Task instructions => Please repeat the records below exactly, but only from the line that contains "Task: Enable the Hibernate checkbox" onward, ending with the last line.

Given data =>
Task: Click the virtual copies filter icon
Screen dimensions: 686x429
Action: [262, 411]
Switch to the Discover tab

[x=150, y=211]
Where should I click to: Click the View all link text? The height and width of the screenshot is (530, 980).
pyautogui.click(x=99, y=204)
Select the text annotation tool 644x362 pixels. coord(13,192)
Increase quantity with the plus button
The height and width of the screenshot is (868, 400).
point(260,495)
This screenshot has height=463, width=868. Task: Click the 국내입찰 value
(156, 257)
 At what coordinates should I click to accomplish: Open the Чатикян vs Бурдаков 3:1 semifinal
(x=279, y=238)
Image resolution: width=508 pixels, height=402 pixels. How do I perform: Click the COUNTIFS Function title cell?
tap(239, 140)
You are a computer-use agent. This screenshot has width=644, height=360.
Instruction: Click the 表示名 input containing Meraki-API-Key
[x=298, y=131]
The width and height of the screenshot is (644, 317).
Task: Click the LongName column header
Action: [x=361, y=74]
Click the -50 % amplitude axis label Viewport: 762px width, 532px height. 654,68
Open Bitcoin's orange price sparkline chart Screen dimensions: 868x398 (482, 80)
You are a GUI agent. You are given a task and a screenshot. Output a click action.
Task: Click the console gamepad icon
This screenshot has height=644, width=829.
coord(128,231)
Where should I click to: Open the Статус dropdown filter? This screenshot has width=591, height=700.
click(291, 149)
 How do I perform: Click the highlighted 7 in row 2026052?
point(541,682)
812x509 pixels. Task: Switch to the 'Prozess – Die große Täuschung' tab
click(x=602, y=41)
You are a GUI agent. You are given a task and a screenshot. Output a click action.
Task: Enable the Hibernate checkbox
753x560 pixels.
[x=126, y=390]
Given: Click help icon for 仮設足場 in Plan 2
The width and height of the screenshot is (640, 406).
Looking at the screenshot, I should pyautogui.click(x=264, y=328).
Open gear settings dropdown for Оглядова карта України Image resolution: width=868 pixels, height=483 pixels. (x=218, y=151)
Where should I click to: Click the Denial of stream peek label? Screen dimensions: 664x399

Result for this exercise =>
Task: Enable the Hibernate checkbox
753x560 pixels.
[x=126, y=390]
Given: Click help icon for 仮設足場 in Plan 2
The width and height of the screenshot is (640, 406).
Looking at the screenshot, I should pyautogui.click(x=264, y=328).
Open gear settings dropdown for Оглядова карта України Image resolution: width=868 pixels, height=483 pixels. (x=218, y=151)
Where should I click to: Click the Denial of stream peek label? Screen dimensions: 664x399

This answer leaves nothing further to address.